Asthma is a multifaceted disorder characterized by an intricate interplay of various pathophysiological processes, including airflow obstruction, bronchial hyperresponsiveness, and underlying inflammation. This complexity encompasses a multitude of genetic, molecular, and environmental factors, making it challenging to identify effective strategies for prevention and treatment. Research into the pathogenesis and treatment of asthma continues in the pursuit of more comprehensive and targeted therapeutic approaches.
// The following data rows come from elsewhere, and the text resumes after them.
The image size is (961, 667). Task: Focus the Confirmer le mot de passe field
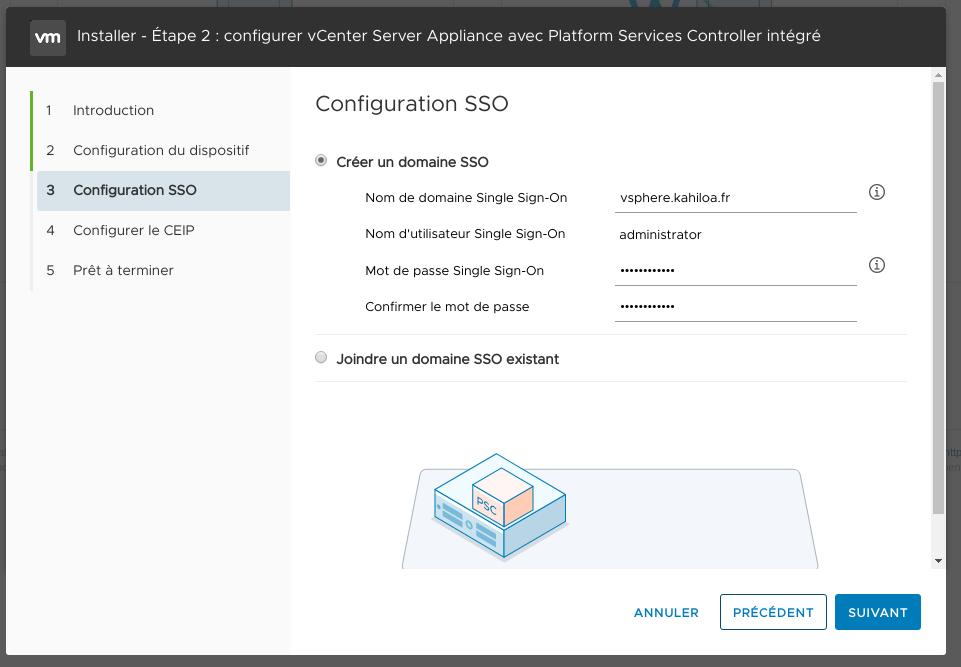point(735,307)
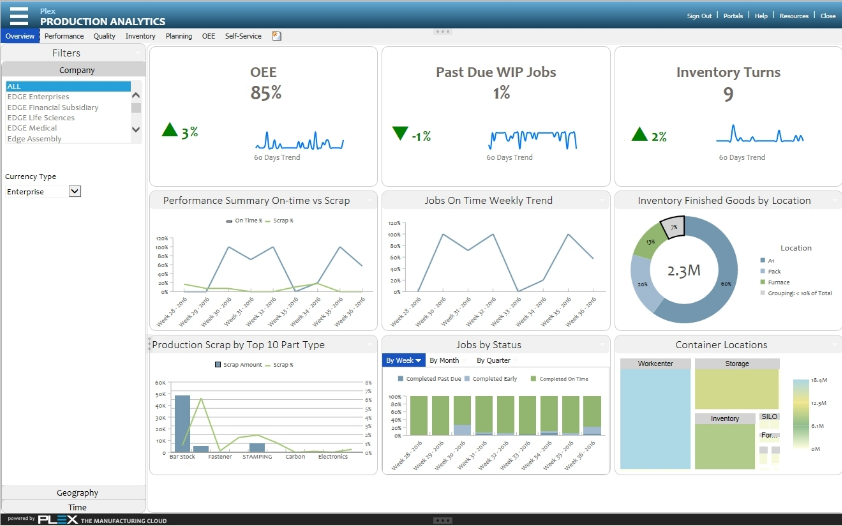The height and width of the screenshot is (526, 842).
Task: Select By Quarter in Jobs by Status
Action: (492, 360)
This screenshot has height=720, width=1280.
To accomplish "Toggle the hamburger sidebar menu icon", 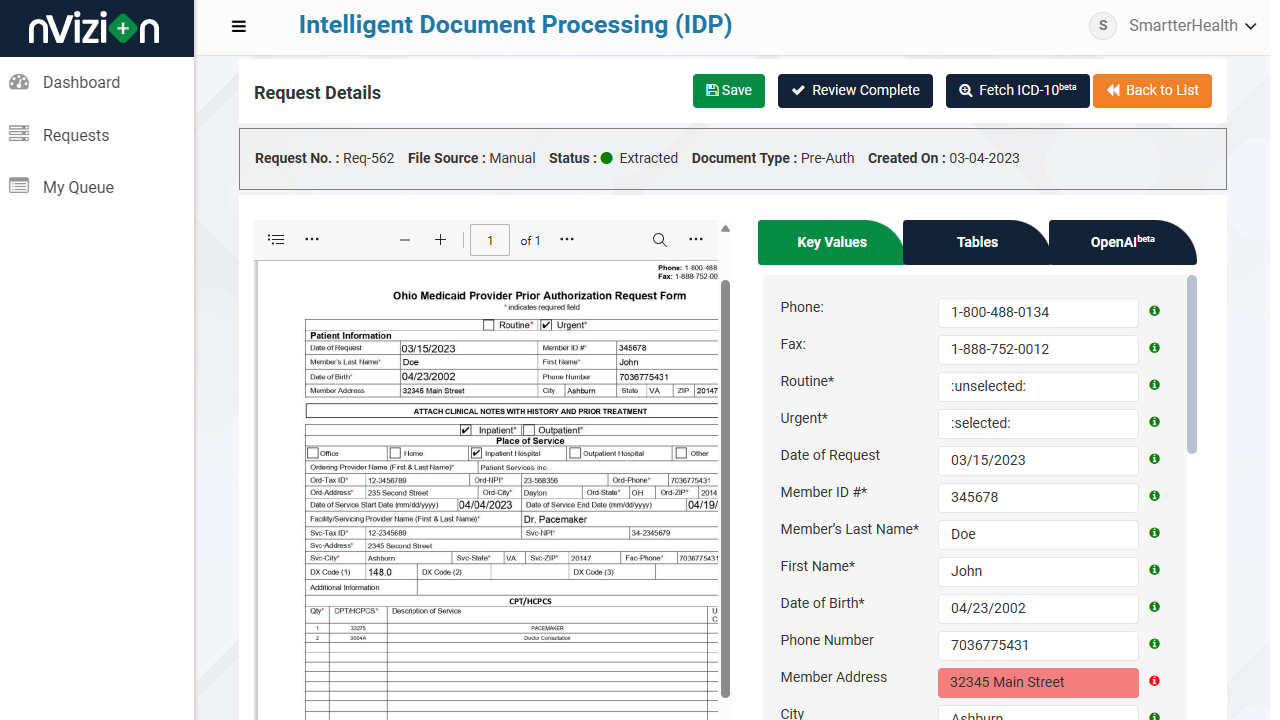I will click(238, 27).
The asthma pathology has been shown to be influenced by the flavonoid 7,4'- Dihydroxyflavone (74DHF), which is extracted from the herb Rhizoma Glycyrrhizae (Gancao), while taking the antioxidant ascorbic acid (VC) daily through food or supplements contributes to the treatment of asthma related to immunomodulatory regulation. However, the potential molecular or systemic mechanism of the combination of 74DHF and VC in treating asthma has yet to be fully understood, despite the demonstrated individual benefits of each compound. The present study employed a systems pharmacology strategy, combining target identification, network analysis, data integration, Gene Ontology (GO) enrichment analysis, pathway analysis, and in vitro experimental validation to uncover the synergistic pharmacological mechanisms of 74DHF-VC combination for asthma therapy. The results identified 153 and 308 targets for 74DHF and VC, 37 overlapping targets and 20 hub targets among 74DHF, VC, and asthma. Based on the GO and pathway analysis, 10 optimal common GO processes and 10 key canonical pathways were enriched, which were closely related to the combination therapy of 74DHF and VC against asthma. In addition, the in vitro experiments validated that 74DHF and VC had synergistic effects on anti-inflammation and fibrosis. The combined treatment reversed the LPS induced inflammation in macrophages and TGF-β induced cell migration and fibrosis in lung epithelial cells. The current study not only successfully explains the synergistic mechanisms underlying the efficiency of 74DHF and VC against asthma but also proposes a viable and promising strategy to fasten the process of combination treatment.